## What this task involves:
Please write out the passage below on ICE's use of solitary confinement word for word, in full.

## Passage for review:
============================================================

The clinic collaborated with researchers from Harvard Medical School and Physicians for Human Rights to interview 26 detainees and obtain first-hand perspectives.

“Being in solitary, that is like a whole other level of playing with your mind,” a 50-year-old man who was held in solitary confinement said to the researchers. “To bother you, to hurt you, to offend you, to make you feel like less than nothing. Even your biology changes, how you view the world changes.”

“Your mind and your body break into little pieces,” he added.

Sabrineh Ardalan, the director of the Harvard Immigration and Refugee Clinic, said interviewee testimony was consistent with the report’s findings.

“The descriptions that those individuals provided very much match the data that we were able to obtain, and explain how just horrific the treatment is that folks are experiencing,” Ardalan said.

Arevik Avedian, a lecturer at Harvard Law School and one of the report’s co-authors, said ICE’s use of solitary confinement disproportionately harms vulnerable populations, such as LGBTQ+ detainees and people with disabilities.

“People with vulnerabilities such as people with serious mental illnesses or transgender populations have been put in solitary confinement much longer than others,” Avedian said.

The report is the result of a six-year investigation, which included a lawsuit against the federal agency after they refused to respond to the clinic’s Freedom of Information Act requests.

The researchers found that ICE’s self-reported solitary confinement data was insufficient, often “underestimating the number of placements and the length,” according to Avedian.

============================================================

## Given records:

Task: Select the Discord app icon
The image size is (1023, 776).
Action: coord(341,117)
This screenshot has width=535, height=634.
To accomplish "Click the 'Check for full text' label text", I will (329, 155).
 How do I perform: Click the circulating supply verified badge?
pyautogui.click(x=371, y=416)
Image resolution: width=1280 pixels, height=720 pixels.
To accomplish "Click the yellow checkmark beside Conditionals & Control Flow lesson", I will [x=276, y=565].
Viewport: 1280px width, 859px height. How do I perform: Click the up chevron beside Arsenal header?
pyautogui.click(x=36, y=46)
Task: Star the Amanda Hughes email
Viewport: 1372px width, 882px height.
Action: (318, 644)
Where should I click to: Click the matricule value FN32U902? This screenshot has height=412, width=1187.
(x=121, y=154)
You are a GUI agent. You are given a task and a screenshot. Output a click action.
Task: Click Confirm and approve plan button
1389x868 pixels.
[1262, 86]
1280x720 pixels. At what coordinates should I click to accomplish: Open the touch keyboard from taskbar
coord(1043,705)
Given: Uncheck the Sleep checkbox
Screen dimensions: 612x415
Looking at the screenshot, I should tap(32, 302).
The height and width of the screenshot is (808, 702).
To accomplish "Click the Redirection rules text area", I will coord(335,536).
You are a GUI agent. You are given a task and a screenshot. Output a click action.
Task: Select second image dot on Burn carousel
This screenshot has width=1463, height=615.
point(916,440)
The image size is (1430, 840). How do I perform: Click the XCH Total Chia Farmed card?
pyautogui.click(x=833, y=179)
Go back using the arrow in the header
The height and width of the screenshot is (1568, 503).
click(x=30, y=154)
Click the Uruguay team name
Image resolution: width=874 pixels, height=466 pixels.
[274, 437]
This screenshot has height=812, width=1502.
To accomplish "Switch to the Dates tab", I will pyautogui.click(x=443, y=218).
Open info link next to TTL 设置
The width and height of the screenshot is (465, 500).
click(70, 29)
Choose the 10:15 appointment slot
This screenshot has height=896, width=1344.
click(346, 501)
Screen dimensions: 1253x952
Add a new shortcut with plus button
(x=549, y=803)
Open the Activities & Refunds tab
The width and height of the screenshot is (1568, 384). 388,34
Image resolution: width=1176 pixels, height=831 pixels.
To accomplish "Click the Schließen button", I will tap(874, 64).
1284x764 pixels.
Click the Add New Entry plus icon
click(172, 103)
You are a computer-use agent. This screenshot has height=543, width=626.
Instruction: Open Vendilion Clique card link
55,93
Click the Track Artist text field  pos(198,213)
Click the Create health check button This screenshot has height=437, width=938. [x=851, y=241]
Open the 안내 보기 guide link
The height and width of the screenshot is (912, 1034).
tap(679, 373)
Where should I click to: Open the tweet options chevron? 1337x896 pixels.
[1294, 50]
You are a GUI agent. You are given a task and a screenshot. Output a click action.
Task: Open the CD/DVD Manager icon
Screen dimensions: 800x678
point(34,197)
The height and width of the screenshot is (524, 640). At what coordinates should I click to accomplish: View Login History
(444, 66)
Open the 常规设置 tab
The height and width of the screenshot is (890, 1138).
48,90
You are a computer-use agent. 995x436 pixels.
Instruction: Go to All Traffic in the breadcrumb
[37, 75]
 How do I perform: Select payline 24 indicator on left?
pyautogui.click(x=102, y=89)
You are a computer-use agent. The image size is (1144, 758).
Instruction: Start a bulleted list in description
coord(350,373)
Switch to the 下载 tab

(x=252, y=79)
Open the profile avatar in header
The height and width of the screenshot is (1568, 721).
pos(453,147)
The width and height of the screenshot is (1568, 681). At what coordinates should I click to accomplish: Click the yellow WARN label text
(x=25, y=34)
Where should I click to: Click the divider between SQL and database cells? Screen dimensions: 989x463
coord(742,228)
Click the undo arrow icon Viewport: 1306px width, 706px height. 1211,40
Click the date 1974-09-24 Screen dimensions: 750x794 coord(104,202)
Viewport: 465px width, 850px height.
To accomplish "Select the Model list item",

============================================================

## Completed task:
The clinic collaborated with researchers from Harvard Medical School and Physicians for Human Rights to interview 26 detainees and obtain first-hand perspectives.

“Being in solitary, that is like a whole other level of playing with your mind,” a 50-year-old man who was held in solitary confinement said to the researchers. “To bother you, to hurt you, to offend you, to make you feel like less than nothing. Even your biology changes, how you view the world changes.”

“Your mind and your body break into little pieces,” he added.

Sabrineh Ardalan, the director of the Harvard Immigration and Refugee Clinic, said interviewee testimony was consistent with the report’s findings.

“The descriptions that those individuals provided very much match the data that we were able to obtain, and explain how just horrific the treatment is that folks are experiencing,” Ardalan said.

Arevik Avedian, a lecturer at Harvard Law School and one of the report’s co-authors, said ICE’s use of solitary confinement disproportionately harms vulnerable populations, such as LGBTQ+ detainees and people with disabilities.

“People with vulnerabilities such as people with serious mental illnesses or transgender populations have been put in solitary confinement much longer than others,” Avedian said.

The report is the result of a six-year investigation, which included a lawsuit against the federal agency after they refused to respond to the clinic’s Freedom of Information Act requests.

The researchers found that ICE’s self-reported solitary confinement data was insufficient, often “underestimating the number of placements and the length,” according to Avedian.